● Task statement: Each record below is to be restated word for word.

● Entries provided:
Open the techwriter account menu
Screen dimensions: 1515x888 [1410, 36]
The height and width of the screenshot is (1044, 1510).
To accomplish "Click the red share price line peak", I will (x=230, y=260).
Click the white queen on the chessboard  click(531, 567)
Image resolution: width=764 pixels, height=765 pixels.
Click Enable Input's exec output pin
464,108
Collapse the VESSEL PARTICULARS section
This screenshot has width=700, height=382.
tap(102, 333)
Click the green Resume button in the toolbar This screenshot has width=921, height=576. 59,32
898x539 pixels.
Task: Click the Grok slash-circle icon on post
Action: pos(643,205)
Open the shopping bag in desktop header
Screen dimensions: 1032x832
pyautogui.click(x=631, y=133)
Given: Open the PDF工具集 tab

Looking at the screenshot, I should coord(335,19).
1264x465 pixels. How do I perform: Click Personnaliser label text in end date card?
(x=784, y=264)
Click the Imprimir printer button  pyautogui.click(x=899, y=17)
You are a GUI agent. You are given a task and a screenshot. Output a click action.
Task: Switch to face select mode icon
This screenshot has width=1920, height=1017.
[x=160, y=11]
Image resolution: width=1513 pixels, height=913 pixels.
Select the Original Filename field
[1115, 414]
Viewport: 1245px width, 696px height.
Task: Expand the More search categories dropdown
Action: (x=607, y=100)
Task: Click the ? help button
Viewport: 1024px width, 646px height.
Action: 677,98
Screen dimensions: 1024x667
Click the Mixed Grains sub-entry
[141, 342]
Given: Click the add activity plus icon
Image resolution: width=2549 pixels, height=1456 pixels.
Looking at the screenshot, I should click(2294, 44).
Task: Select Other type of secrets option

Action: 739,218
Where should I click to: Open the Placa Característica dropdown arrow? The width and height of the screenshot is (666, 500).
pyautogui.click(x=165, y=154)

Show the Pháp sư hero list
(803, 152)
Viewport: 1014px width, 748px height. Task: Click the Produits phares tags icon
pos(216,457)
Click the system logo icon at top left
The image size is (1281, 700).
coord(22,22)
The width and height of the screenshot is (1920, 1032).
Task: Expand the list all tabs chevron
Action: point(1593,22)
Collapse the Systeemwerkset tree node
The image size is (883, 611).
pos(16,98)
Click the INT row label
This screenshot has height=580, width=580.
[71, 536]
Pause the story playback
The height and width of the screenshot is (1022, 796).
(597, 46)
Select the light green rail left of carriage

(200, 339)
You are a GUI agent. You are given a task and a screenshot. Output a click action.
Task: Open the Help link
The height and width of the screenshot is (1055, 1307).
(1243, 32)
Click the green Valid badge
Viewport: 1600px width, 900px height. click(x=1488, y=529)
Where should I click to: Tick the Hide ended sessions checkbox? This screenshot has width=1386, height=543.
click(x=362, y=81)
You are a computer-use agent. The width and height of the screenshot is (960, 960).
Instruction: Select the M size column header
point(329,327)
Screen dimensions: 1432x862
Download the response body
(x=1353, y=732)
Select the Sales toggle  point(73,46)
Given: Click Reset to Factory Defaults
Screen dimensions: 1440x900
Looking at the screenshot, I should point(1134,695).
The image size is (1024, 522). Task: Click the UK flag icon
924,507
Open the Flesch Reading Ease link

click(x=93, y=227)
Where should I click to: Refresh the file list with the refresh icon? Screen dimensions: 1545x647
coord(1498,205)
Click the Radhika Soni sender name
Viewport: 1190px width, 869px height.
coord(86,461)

● Answer box:
Open the techwriter account menu
Screen dimensions: 1515x888 [1410, 36]
The height and width of the screenshot is (1044, 1510).
To accomplish "Click the red share price line peak", I will (x=230, y=260).
Click the white queen on the chessboard  click(531, 567)
Image resolution: width=764 pixels, height=765 pixels.
Click Enable Input's exec output pin
464,108
Collapse the VESSEL PARTICULARS section
This screenshot has width=700, height=382.
tap(102, 333)
Click the green Resume button in the toolbar This screenshot has width=921, height=576. 59,32
898x539 pixels.
Task: Click the Grok slash-circle icon on post
Action: pos(643,205)
Open the shopping bag in desktop header
Screen dimensions: 1032x832
pyautogui.click(x=631, y=133)
Given: Open the PDF工具集 tab

Looking at the screenshot, I should coord(335,19).
1264x465 pixels. How do I perform: Click Personnaliser label text in end date card?
(x=784, y=264)
Click the Imprimir printer button  pyautogui.click(x=899, y=17)
You are a GUI agent. You are given a task and a screenshot. Output a click action.
Task: Switch to face select mode icon
This screenshot has width=1920, height=1017.
[x=160, y=11]
Image resolution: width=1513 pixels, height=913 pixels.
Select the Original Filename field
[1115, 414]
Viewport: 1245px width, 696px height.
Task: Expand the More search categories dropdown
Action: (x=607, y=100)
Task: Click the ? help button
Viewport: 1024px width, 646px height.
Action: 677,98
Screen dimensions: 1024x667
Click the Mixed Grains sub-entry
[141, 342]
Given: Click the add activity plus icon
Image resolution: width=2549 pixels, height=1456 pixels.
Looking at the screenshot, I should click(2294, 44).
Task: Select Other type of secrets option

Action: 739,218
Where should I click to: Open the Placa Característica dropdown arrow? The width and height of the screenshot is (666, 500).
pyautogui.click(x=165, y=154)

Show the Pháp sư hero list
(803, 152)
Viewport: 1014px width, 748px height. Task: Click the Produits phares tags icon
pos(216,457)
Click the system logo icon at top left
The image size is (1281, 700).
coord(22,22)
The width and height of the screenshot is (1920, 1032).
Task: Expand the list all tabs chevron
Action: point(1593,22)
Collapse the Systeemwerkset tree node
The image size is (883, 611).
pos(16,98)
Click the INT row label
This screenshot has height=580, width=580.
[71, 536]
Pause the story playback
The height and width of the screenshot is (1022, 796).
(597, 46)
Select the light green rail left of carriage

(200, 339)
You are a GUI agent. You are given a task and a screenshot. Output a click action.
Task: Open the Help link
The height and width of the screenshot is (1055, 1307).
(1243, 32)
Click the green Valid badge
Viewport: 1600px width, 900px height. click(x=1488, y=529)
Where should I click to: Tick the Hide ended sessions checkbox? This screenshot has width=1386, height=543.
click(x=362, y=81)
You are a computer-use agent. The width and height of the screenshot is (960, 960).
Instruction: Select the M size column header
point(329,327)
Screen dimensions: 1432x862
Download the response body
(x=1353, y=732)
Select the Sales toggle  point(73,46)
Given: Click Reset to Factory Defaults
Screen dimensions: 1440x900
Looking at the screenshot, I should point(1134,695).
The image size is (1024, 522). Task: Click the UK flag icon
924,507
Open the Flesch Reading Ease link

click(x=93, y=227)
Where should I click to: Refresh the file list with the refresh icon? Screen dimensions: 1545x647
coord(1498,205)
Click the Radhika Soni sender name
Viewport: 1190px width, 869px height.
coord(86,461)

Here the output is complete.